In his campaign, the former president proposed a variety of tax cuts and sweeping tariffs. Trump promised to “end inflation, and make America affordable again” on his website.
Harris’ economic plans included rolling back tax cuts for the rich and increasing the corporate tax rate, rather than imposing wide-reaching tariffs. But like Trump, Harris wanted to lower prices and end taxes on tips.
Trump has said he will implement high tariffs to help pay for the elimination of taxes in several areas, including on Social Security benefits and tips. He said he will impose a 10% to 20% tariff on all goods and at least a 60% tariff on goods from China.
The tax cuts on Social Security and tips are more targeted toward working class Americans, Kellogg Prof. Georgy Egorov said.
In the long run, Trump’s tax proposals will benefit all Americans — but high-income Americans will reap relatively larger benefits — according to research from the Tax Foundation. Trump has also suggested that he would like to eliminate the federal income tax, which will likely benefit high-income Americans most.
Economics Prof. Larry Christiano explained that the U.S. has a relatively small base of trade for tariffs.
“The spending of the government is so humongous that the ability of the tariff to raise revenues is very tiny,” he said.
He added that revenue from tariffs would be minimal compared to revenue from the federal income tax.

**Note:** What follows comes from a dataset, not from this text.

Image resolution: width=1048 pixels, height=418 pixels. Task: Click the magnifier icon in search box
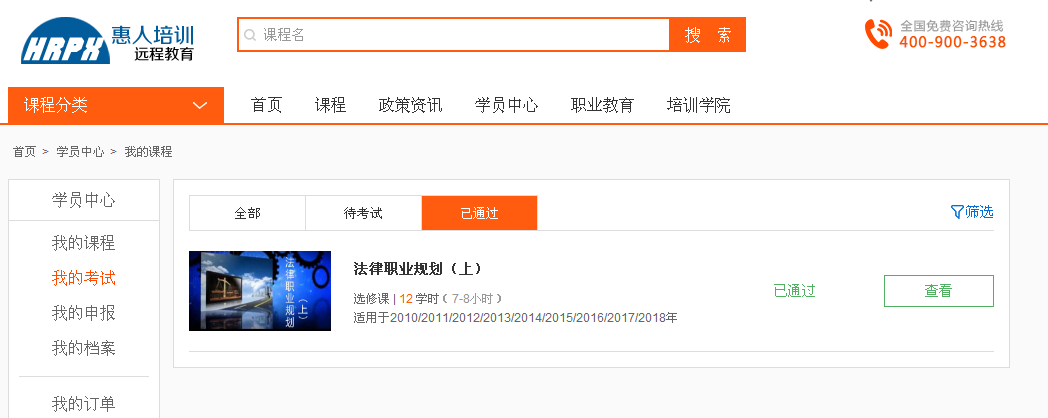(x=250, y=35)
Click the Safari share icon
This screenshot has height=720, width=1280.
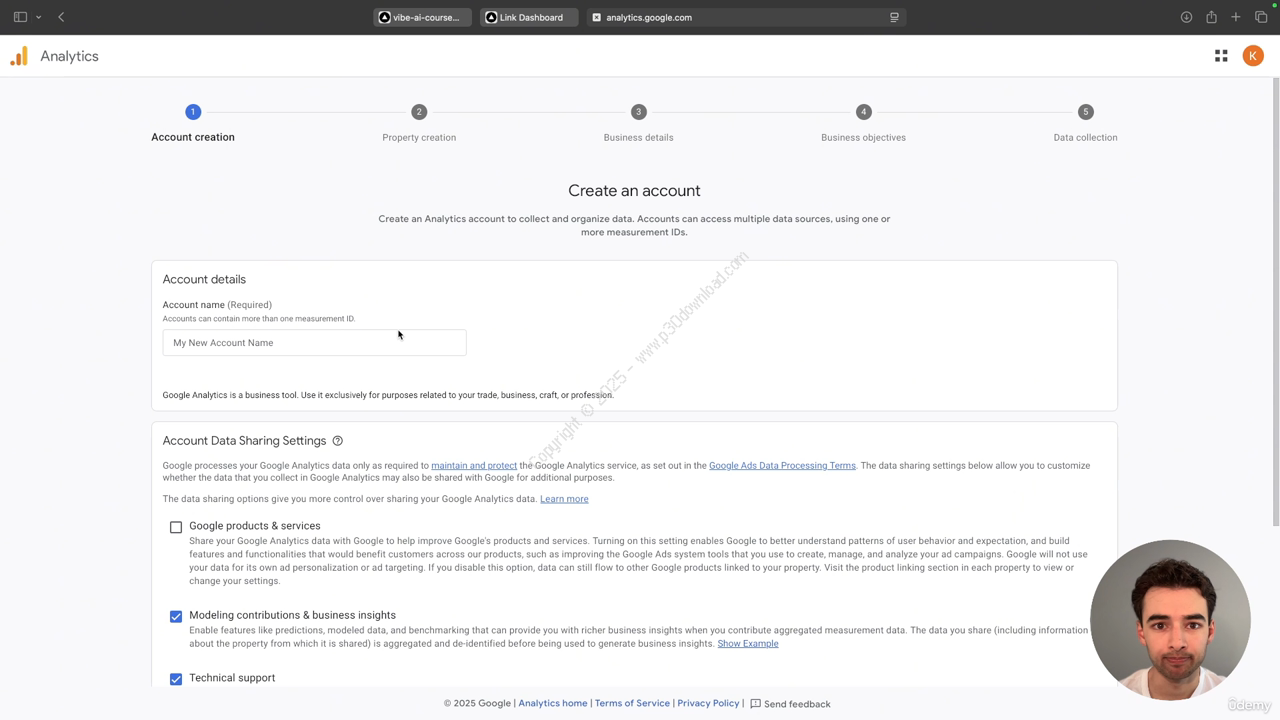(x=1211, y=17)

Egorov emphasized that tariffs are more effective when used with a specific intent related to a specific industry or competing country.
“(Using tariffs) as a way to negotiate is probably a reasonable use,” Egorov said. “If one uses tariffs as the ends, not the means — if we impose tariffs because we think the consequences of these tariffs are going to be good for the U.S. as a whole — then it’s probably misguided.”
Implementing tariffs results in more expensive goods for U.S. consumers, economics Prof. Jonas Jin said. Those tariffs may also provoke retaliation from other countries, Jin said.
Jin said these changes aren’t ideal for the future of the U.S. economy or consumers.
“The trade policy is bad, honestly,” Jin said. “It’s going to be rough, especially if trade partners decide that they want to retaliate with tariffs of their own — kind of creating a trade war.”
However, Jin added that he does not foresee a recession and believes the economy will still continue to grow.
Christiano said tariffs are not always the best idea because they will likely result in price increases for consumers.
“When costs go up, then prices go up because prices cover costs,” Christiano said. “A tariff, by definition, raises the costs of firms that export. We can expect that with tariffs on imports, prices will go up.”
Christiano said that it’s not clear which group of consumers will be the most impacted by tariffs. However, he added that people with lower income tend to purchase goods from China, which may cause that group to pay higher prices to accommodate the large tariff proposed by Trump.
Jin said overall, Trump’s proposals for tax cuts and tariffs aren’t compatible with his claims that he will bring prices down and end inflation.
“Ending inflation is impractical and not a good thing either,” Jin said. “I don’t think the policies themselves are conducive to reducing inflation. A tax cut is more likely to lead to more inflation rather than less, and these tariffs are also likely going to lead to an increase in the price of goods.”